*EXERCISE DIRECTIONS:* Give the records again in full, exactly as they appear.

========

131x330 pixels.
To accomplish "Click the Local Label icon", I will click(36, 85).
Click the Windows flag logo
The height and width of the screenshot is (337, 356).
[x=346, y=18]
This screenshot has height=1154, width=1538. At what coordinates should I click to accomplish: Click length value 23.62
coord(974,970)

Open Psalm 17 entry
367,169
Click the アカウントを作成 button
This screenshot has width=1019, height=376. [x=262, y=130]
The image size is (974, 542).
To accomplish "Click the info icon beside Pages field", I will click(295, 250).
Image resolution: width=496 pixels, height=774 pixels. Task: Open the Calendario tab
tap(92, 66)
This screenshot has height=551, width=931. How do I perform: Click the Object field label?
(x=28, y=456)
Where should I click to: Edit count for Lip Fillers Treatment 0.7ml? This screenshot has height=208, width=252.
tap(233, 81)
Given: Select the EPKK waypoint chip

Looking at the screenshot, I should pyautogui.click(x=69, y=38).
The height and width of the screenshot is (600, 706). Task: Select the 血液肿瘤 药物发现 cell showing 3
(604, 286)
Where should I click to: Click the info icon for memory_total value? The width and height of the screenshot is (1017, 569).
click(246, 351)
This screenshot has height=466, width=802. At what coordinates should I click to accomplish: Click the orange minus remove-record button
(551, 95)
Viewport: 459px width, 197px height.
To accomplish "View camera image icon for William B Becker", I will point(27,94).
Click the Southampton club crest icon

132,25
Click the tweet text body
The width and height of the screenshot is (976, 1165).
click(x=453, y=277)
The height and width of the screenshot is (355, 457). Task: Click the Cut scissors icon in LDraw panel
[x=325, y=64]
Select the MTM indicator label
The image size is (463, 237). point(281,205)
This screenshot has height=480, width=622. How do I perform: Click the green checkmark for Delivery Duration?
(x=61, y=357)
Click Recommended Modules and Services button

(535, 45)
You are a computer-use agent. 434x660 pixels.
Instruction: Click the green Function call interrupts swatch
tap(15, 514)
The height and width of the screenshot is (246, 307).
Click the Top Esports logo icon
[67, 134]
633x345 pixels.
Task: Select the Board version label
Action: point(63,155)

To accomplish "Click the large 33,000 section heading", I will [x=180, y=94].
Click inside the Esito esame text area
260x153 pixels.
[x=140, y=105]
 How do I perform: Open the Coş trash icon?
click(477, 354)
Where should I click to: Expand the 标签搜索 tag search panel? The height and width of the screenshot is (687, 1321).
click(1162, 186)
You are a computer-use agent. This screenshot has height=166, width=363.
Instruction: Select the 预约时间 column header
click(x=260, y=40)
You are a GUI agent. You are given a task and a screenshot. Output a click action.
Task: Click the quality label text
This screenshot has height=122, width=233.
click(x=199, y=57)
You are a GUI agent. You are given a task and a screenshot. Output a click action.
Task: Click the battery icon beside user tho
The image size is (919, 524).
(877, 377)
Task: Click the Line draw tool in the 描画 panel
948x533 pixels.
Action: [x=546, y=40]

========

*ANSWER FOR THE TASK:*
131x330 pixels.
To accomplish "Click the Local Label icon", I will click(36, 85).
Click the Windows flag logo
The height and width of the screenshot is (337, 356).
[x=346, y=18]
This screenshot has height=1154, width=1538. At what coordinates should I click to accomplish: Click length value 23.62
coord(974,970)

Open Psalm 17 entry
367,169
Click the アカウントを作成 button
This screenshot has width=1019, height=376. [x=262, y=130]
The image size is (974, 542).
To accomplish "Click the info icon beside Pages field", I will click(295, 250).
Image resolution: width=496 pixels, height=774 pixels. Task: Open the Calendario tab
tap(92, 66)
This screenshot has height=551, width=931. How do I perform: Click the Object field label?
(x=28, y=456)
Where should I click to: Edit count for Lip Fillers Treatment 0.7ml? This screenshot has height=208, width=252.
tap(233, 81)
Given: Select the EPKK waypoint chip

Looking at the screenshot, I should pyautogui.click(x=69, y=38).
The height and width of the screenshot is (600, 706). Task: Select the 血液肿瘤 药物发现 cell showing 3
(604, 286)
Where should I click to: Click the info icon for memory_total value? The width and height of the screenshot is (1017, 569).
click(246, 351)
This screenshot has height=466, width=802. At what coordinates should I click to accomplish: Click the orange minus remove-record button
(551, 95)
Viewport: 459px width, 197px height.
To accomplish "View camera image icon for William B Becker", I will point(27,94).
Click the Southampton club crest icon

132,25
Click the tweet text body
The width and height of the screenshot is (976, 1165).
click(x=453, y=277)
The height and width of the screenshot is (355, 457). Task: Click the Cut scissors icon in LDraw panel
[x=325, y=64]
Select the MTM indicator label
The image size is (463, 237). point(281,205)
This screenshot has height=480, width=622. How do I perform: Click the green checkmark for Delivery Duration?
(x=61, y=357)
Click Recommended Modules and Services button

(535, 45)
You are a computer-use agent. 434x660 pixels.
Instruction: Click the green Function call interrupts swatch
tap(15, 514)
The height and width of the screenshot is (246, 307).
Click the Top Esports logo icon
[67, 134]
633x345 pixels.
Task: Select the Board version label
Action: point(63,155)

To accomplish "Click the large 33,000 section heading", I will [x=180, y=94].
Click inside the Esito esame text area
260x153 pixels.
[x=140, y=105]
 How do I perform: Open the Coş trash icon?
click(477, 354)
Where should I click to: Expand the 标签搜索 tag search panel? The height and width of the screenshot is (687, 1321).
click(1162, 186)
You are a computer-use agent. This screenshot has height=166, width=363.
Instruction: Select the 预约时间 column header
click(x=260, y=40)
You are a GUI agent. You are given a task and a screenshot. Output a click action.
Task: Click the quality label text
This screenshot has height=122, width=233.
click(x=199, y=57)
You are a GUI agent. You are given a task and a screenshot. Output a click action.
Task: Click the battery icon beside user tho
The image size is (919, 524).
(877, 377)
Task: Click the Line draw tool in the 描画 panel
948x533 pixels.
Action: [x=546, y=40]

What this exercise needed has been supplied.